Scripture:
Isaiah 1:10, 16-20
Matthew 23:1-12
Reflection:
Well, it has been almost two weeks now since the first day of Lent, when most of us had our foreheads marked with a cross of ashes. It’s a good time to ask ourselves how it’s going.
Today’s Gospel moves us deeper into the spirit of Lent and challenges us to carry the Cross of Jesus in our hearts rather than on our foreheads.
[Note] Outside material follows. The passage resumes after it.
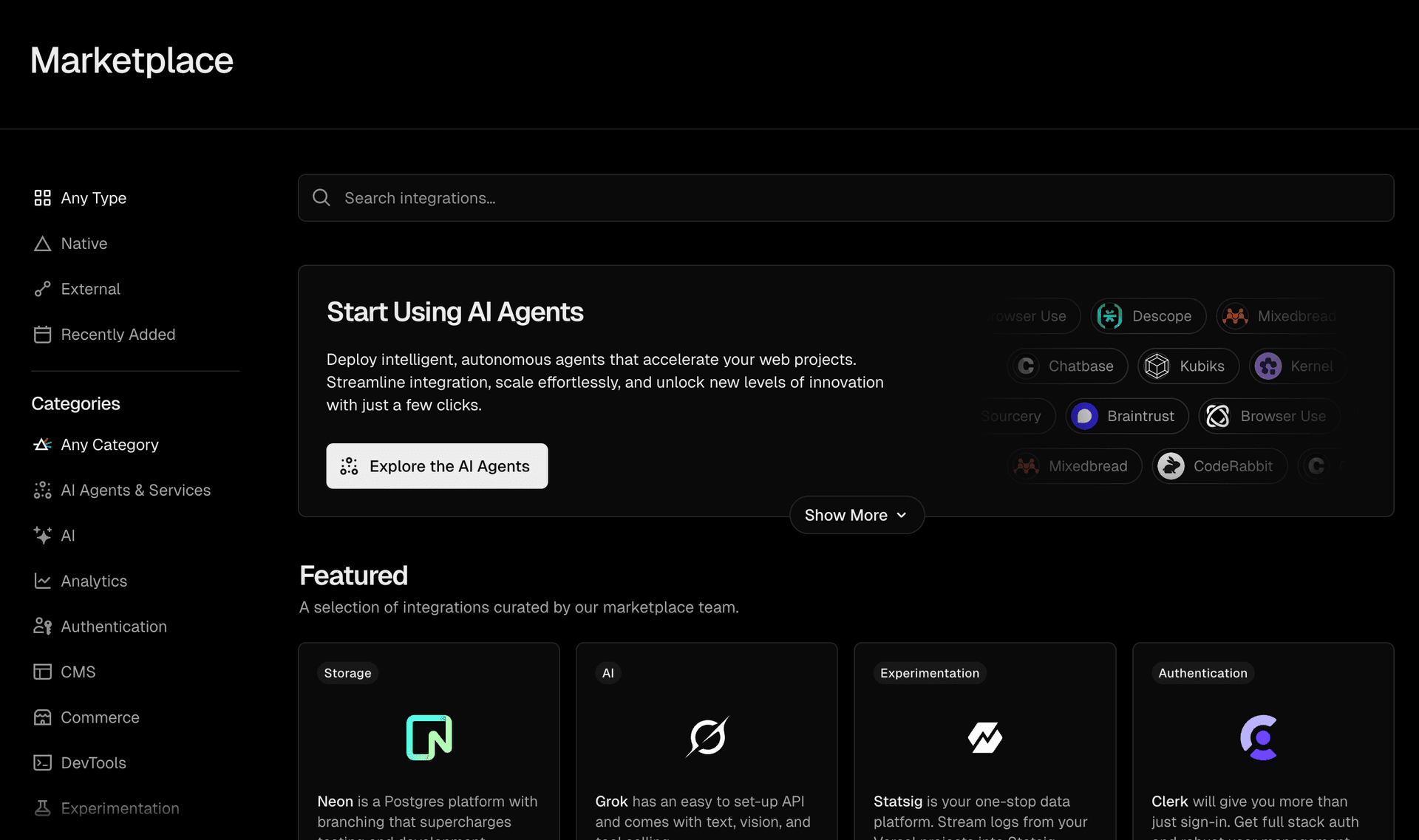Open the Descope integration
This screenshot has height=840, width=1419.
click(x=1148, y=315)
Religion can sometimes be such a pretence–like the Pharisees in today’s Gospel who are mostly pretending to be righteous. They paraded around in their religious "costumes" so that people could see how special they were. It’s a comical image, as Jesus describes them, with their extra large phylacteries and streaming tassels. (Phylacteries are little boxes hung on the wrists and forehead and over the heart, usually containing Scriptural prayers like the Schema Israel: "Hear Israel, the Lord our god is Lord alone. Therefore you shall love the Lord with all your heart, your mind and soul." Religious people took literally the admonition to have the Law always at hand and before their eyes. And tassels were attached to the four corners of their robes as a reminder that the Law extends in every direction.)
Jesus warns us today not to pretend to be something we are not. When it comes to true religion, the simpler and more honest the better-because God knows everything and it doesn’t matter so much what everybody else thinks.
There is a wonderful story that Viktor Frankl, the Jewish psychiatrist, tells in his book, Man’s Search for Meaning, where he describes some of the horrors of the death camps in World War II. When he was arrested he tried to hide in the lining of his coat his life’s work-a manuscript on psychiatry. But they took everything from him, even his coat. Eventually he was given the coat of another man who had been sent to the gas chamber. In the pocket, Frankl found a single page of Scripture-the Schema Israel. It suddenly became clear to him that the real meaning of life was not in his great book, but in his simple relationship to God.
So having begun our Lenten journey with an external mark on our foreheads, let us allow the grace of this season to transform our inner hearts. In the words and after the example of St. Paul the Apostle, let us strive only to "put on Christ."
Fr. Jim Strommer, C.P. is on the Provincial Council and lives in Citrus Heights, CA.